## REQUISITOS
Prosigue la reseña de la novela A ciegas, de Claudio Magris, que aparece a continuación, a partir de su última oración.

3/12/06

A ciegas


Claudio Magris.
A ciegas.
Traducción de J. A. González Sainz.
Anagrama. Barcelona, 2006.


Anagrama acaba de publicar en España la última novela de Claudio Magris, A ciegas, que apareció el año pasado en Italia y mereció el premio Lampedusa.

Planteada como un monólogo confesional de Salvatore Cippico, que recuerda su vida desde un manicomio, esa confesión es un símbolo del delirio al que quedan reducidas las utopías que encarna ese hombre, un viejo luchador comunista, de profesión detenido e interrogado, cuya vida ha ido de desastre en desastre: de la guerra civil española a un campo de trabajo en Dachau, de ahí a Yugoslavia y a la isla de Goli Otok, que aparecía en uno de los relatos de Microcosmos y en Utopía y desencanto.

La historia del personaje es la historia del siglo XX, una representación de las tragedias y los episodios violentos que la han jalonado. Por eso A ciegas es el reverso de El Danubio, la otra cara de la luna, el lado oscuro de Europa, una inmersión dolorosa en el horror y la locura de la historia europea del siglo XX.

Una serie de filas
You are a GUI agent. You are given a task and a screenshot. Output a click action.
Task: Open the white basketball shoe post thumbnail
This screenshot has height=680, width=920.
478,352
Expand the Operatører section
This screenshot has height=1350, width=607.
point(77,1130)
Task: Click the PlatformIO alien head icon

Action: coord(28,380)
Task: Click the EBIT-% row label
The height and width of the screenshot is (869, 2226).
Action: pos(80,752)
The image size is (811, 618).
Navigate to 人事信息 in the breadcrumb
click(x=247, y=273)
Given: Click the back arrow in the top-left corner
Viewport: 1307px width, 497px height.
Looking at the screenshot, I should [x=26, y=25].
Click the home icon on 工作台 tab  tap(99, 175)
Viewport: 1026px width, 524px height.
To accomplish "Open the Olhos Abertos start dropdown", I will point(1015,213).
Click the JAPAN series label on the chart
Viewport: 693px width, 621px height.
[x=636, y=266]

## RESULTADO FINAL
El febril, el derrotado Cippico nació en las antípodas, en Tasmania, hijo de emigrantes italianos, la misma isla en la que un extraño personaje histórico, Jorgen Jorgensen, clave y origen de la novela, aunque no su protagonista, acabó sus días a mediados del XIX.

Como Cippico, recluso y fugitivo, Jorgen Jorgensen, el autoproclamado rey de Islandia, fue luego condenado a trabajos forzados en el infierno de una isla australiana.

Como Jorgensen, el militante Cippico sale de un Lager nazi para acabar en otra isla, en el Gulag de Goli Otok, la terrible isla Calva donde Tito confinaba a los disidentes.

La verdad es más extraña que la ficción, decía Melville. Que tenía razón lo confirma lo que se cuenta en esta obra, mitad novela mitad ensayo documental, un grito entre tinieblas, a ciegas, en la oscuridad de la historia, de la razón y de las utopías, en la noche marítima de los viajes que recuerdan al Conrad de Lord Jim y El corazón de las tinieblas.

Las dos voces principales, la del narrador loco de la ficción y la del personaje histórico, se confunden con frecuencia, como se confunden la realidad y la alucinación en A ciegas. El personaje histórico parece sacado de una novela de Conrad y el ente de ficción es alguien que parece la conciencia del caos contemporáneo. De esa manera se confunden la historia y el delirio, el mito y el recuerdo en esta obra dura y dolorosa en la que sobresalen las voces de esos dos personajes a los que todo les ha ido mal.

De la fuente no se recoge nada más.